Ce qui le vérifie n’est pas uniquement la Résurrection du Christ car, déjà par hypothèse, "rien n’est impossible à Dieu" (Lc 1, 37 ; 18, 27). Mais c’est surtout que Jésus, à la veille de sa mort, a rendu reproductible et imitable son exposition totale et décisive de lui-même, en une offrande sacrificielle qui rend futile le sacrilège le plus appliqué : il donne de faire d’un peu de pain et de vin son Corps à manger et son Sang à boire, afin que ceux qui sont ainsi nourris reçoivent assez de la force déconcertante mais irrésistible qui le motive pour arriver, en paroles et en actes, à s’exposer eux-mêmes à sa suite en "hosties agréées par Dieu" (Rm 12, 1).

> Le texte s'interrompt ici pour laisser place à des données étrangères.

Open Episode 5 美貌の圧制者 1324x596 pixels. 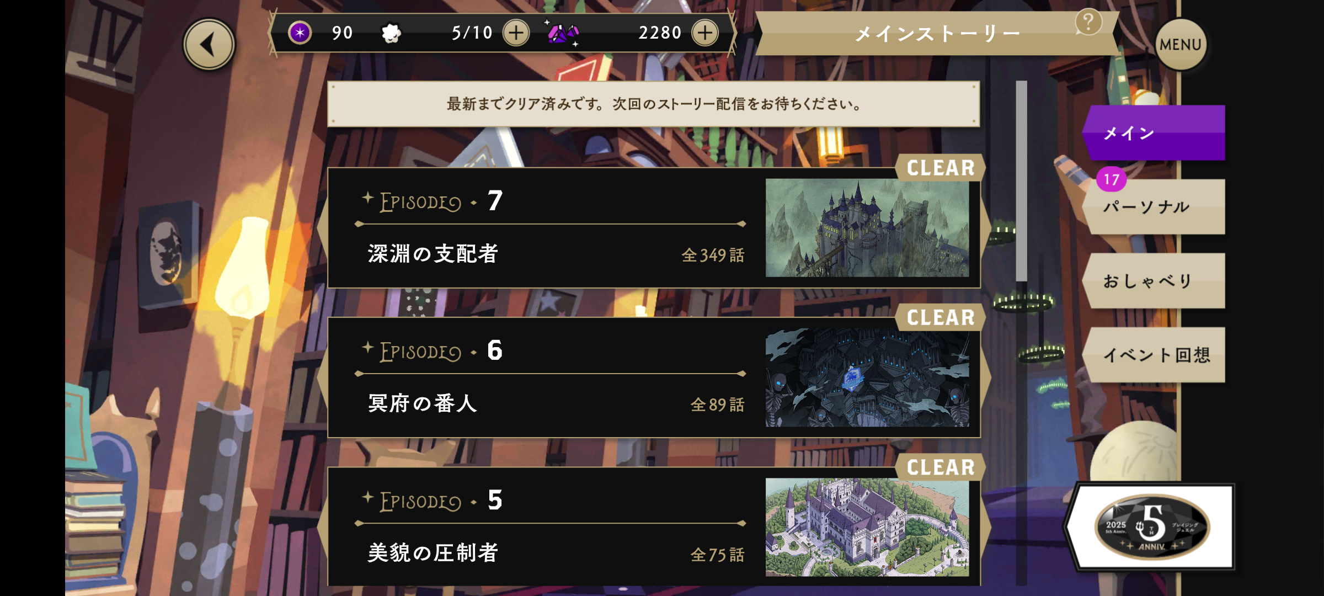click(x=654, y=526)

Dans le concret le plus cru du monde orphelin
Le défi à relever est que cette force n’exerce aucune contrainte. Elle consiste plutôt à se livrer entièrement, sans rien garder tout en ne perdant rien, et au contraire en s’épanouissant, c’est-à-dire sans rester dans une abstraction inanimée, mais en s’inscrivant une dynamique de don de soi qui suscite la réciprocité et l’échange avec d’autres encore, dans un jeu relationnel constituant des personnes. Tel est (si l’on ose dire) le secret de Dieu, qui finit par se laisser entrevoir dans la Trinité. C’est aussi ce qui transparaît quand Jésus lave les pieds de ses disciples (Jn 13, 3-17) : c’est parce qu’il s’abaisse qu’il est le Seigneur (Ph 2, 6-11).
Reste à saisir que les événements de la Semaine sainte, malgré les scandales symétriques de la Passion et de la Résurrection, ne modifient rien à ce que vit éternellement le Christ, dans l’offrande de lui-même et la participation au dessein de son Père. La particularité (qui n’est pas une différence) est ici que, dans le concret le plus cru du monde orphelin, dans la déchéance éprouvée "jusqu’au bout" (Jn 13, 1), jusqu’aux enfers le samedi saint, il réalise ce qu’il ne cesse d’être et rend possible d’être associé et même incorporé à lui, le Fils. Il ne s’agit pas de commémorer ces journées, mais d’en célébrer le mémorial, autrement dit de les actualiser avec tous leurs effets. C’est ce qui est à faire chaque année, tant que dure le temps cyclique jusqu’au Jour dernier, mais aussi chaque dimanche et même — au moins en esprit — quotidiennement.